**Assignment:** Work through the records below and copy every line that includes "відкрити".

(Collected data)
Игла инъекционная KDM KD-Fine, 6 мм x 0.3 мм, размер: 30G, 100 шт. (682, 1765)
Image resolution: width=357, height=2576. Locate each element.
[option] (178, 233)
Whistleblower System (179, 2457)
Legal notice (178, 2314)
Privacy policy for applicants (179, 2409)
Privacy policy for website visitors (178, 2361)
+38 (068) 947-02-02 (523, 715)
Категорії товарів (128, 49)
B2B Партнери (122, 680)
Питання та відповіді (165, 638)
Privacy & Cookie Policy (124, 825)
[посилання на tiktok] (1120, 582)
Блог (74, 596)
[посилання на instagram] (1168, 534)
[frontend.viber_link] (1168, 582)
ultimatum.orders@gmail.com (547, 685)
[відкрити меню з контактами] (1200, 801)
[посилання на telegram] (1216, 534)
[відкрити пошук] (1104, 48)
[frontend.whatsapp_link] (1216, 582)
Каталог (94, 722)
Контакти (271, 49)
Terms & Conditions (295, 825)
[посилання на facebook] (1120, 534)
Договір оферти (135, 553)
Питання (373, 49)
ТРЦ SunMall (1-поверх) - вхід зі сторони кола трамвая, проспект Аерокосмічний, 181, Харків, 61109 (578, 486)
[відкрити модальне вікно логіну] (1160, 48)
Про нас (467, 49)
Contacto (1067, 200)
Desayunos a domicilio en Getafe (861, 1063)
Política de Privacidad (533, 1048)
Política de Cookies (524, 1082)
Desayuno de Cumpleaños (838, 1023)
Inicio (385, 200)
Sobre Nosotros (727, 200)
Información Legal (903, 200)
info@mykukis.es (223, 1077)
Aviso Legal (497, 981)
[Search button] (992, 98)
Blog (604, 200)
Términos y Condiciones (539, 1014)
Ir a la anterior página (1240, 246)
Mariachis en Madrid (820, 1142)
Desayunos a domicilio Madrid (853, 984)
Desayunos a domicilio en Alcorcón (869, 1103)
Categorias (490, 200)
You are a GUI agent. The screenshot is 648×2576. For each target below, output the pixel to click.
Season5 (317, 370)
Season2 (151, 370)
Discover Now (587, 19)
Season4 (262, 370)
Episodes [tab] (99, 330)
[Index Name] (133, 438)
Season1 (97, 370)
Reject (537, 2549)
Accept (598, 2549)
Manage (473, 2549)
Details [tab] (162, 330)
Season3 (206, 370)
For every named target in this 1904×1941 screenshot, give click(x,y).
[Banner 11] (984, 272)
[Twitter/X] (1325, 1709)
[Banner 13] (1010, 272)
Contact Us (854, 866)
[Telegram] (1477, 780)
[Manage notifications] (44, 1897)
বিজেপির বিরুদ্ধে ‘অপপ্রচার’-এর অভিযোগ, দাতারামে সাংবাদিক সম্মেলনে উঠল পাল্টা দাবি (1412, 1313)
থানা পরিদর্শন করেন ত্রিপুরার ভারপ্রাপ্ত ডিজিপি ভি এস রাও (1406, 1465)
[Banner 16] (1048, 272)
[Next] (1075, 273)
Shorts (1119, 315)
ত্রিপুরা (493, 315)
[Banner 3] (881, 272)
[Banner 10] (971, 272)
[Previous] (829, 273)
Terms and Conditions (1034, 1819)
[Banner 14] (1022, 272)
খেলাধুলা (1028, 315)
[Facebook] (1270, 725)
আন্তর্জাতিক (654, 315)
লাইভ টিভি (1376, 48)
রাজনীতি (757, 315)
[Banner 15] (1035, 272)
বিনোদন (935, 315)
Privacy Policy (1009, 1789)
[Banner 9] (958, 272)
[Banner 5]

**Exercise solution:**
[відкрити меню з контактами] (1200, 801)
[відкрити пошук] (1104, 48)
[відкрити модальне вікно логіну] (1160, 48)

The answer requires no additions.